Kamala Harris becomes US’ first female, Black and south Asian vice president

"I’m here today because of the women who came before me"

Kamala Harris has become the first female, Black and south Asian vice president of the United States.

Harris was sworn in shortly before Joe Biden officially became the 46th president of the US at the US Capitol in Washington D.C. today (January 20).

Ahead of the ceremony, Harris shared a video in which she paid tribute to “the women who came before me”.


In a separate tweet, she promised that “a new chapter begins today” and said she would serve in her new role “for the people – always”.

“To the woman most responsible for my presence here today: my mother, Shyamala Gopalan Harris, who is always in our hearts,” Harris said in the clip. “She believed so deeply in an America where a moment like this is possible.”
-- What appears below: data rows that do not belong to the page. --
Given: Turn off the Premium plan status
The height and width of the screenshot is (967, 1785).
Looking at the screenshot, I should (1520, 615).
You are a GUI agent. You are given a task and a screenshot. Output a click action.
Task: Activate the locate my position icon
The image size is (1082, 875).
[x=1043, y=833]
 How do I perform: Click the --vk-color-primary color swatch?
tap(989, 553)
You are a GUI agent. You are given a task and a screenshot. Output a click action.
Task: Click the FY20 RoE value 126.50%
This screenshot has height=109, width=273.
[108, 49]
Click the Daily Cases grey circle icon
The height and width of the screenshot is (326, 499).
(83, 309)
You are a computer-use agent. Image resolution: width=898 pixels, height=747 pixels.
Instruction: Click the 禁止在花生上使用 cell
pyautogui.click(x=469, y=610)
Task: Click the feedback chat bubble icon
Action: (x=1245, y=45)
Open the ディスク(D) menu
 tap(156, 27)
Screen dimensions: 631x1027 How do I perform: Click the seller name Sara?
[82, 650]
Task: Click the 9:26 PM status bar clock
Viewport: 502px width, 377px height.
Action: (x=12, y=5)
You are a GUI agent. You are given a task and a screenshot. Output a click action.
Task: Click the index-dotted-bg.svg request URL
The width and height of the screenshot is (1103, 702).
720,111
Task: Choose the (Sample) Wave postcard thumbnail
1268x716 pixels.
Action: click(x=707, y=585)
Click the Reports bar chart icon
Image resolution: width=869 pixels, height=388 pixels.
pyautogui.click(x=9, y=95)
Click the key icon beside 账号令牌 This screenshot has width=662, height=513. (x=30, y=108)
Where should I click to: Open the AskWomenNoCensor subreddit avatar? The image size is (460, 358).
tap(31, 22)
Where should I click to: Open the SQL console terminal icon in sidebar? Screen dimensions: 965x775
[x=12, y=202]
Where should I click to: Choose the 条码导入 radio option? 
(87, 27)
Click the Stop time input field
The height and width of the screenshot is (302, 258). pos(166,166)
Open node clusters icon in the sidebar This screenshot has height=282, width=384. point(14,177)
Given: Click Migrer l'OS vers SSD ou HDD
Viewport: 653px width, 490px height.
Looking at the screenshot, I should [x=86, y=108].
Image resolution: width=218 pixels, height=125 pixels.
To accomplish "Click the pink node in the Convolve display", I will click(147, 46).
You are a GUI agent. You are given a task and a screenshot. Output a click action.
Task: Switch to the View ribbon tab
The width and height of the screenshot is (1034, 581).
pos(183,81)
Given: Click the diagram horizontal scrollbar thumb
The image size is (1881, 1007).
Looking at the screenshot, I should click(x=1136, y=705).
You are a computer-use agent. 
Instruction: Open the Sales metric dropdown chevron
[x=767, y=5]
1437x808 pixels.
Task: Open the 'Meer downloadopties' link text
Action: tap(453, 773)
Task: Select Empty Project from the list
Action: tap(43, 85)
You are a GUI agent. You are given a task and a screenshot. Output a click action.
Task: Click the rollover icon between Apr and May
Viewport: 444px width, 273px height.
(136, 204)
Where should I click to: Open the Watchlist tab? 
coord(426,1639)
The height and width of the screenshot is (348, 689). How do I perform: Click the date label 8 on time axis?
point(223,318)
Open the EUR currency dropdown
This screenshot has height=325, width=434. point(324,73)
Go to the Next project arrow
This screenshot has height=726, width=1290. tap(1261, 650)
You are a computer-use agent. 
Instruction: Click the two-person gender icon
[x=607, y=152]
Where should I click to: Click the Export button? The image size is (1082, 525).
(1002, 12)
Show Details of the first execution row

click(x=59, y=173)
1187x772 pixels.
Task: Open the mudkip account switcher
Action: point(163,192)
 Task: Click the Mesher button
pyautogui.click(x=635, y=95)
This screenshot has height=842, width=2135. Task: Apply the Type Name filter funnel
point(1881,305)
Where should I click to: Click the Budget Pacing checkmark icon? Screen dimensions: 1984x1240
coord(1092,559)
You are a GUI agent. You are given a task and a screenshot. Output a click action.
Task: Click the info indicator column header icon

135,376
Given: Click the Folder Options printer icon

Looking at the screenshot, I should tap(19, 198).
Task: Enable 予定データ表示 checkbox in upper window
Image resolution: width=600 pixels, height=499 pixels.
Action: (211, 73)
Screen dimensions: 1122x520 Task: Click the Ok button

The vice president also spoke of “the generations of women – Black women, Asian women, White, Latina, Native American women – who throughout our nation’s history, have paved the way for this moment”.

“Women who fought and sacrificed so much for equality, and liberty, and justice for all,” she continued. “Including the Black women who are often – too often – overlooked, but so often prove they are the backbone of our democracy.”


Harris went on to thank “all the women who have worked to secure and protect the right to vote for over a century”, adding: “I reflect on their struggle, their determination and the strength of their vision to see what can be, unburdened by what has been.

“I stand on their shoulders,” she concluded.

Harris’ late mother was Indian-born while her father, Donald Harris, was born in Jamaica. The new vice president was born in Oakland, California in 1964.

Making his first official speech as president today, Joe Biden said that “democracy has prevailed” in the US.

“This is America’s day. This is democracy’s day. A day of history and hope, of renewal and resolve,” he told the crowd.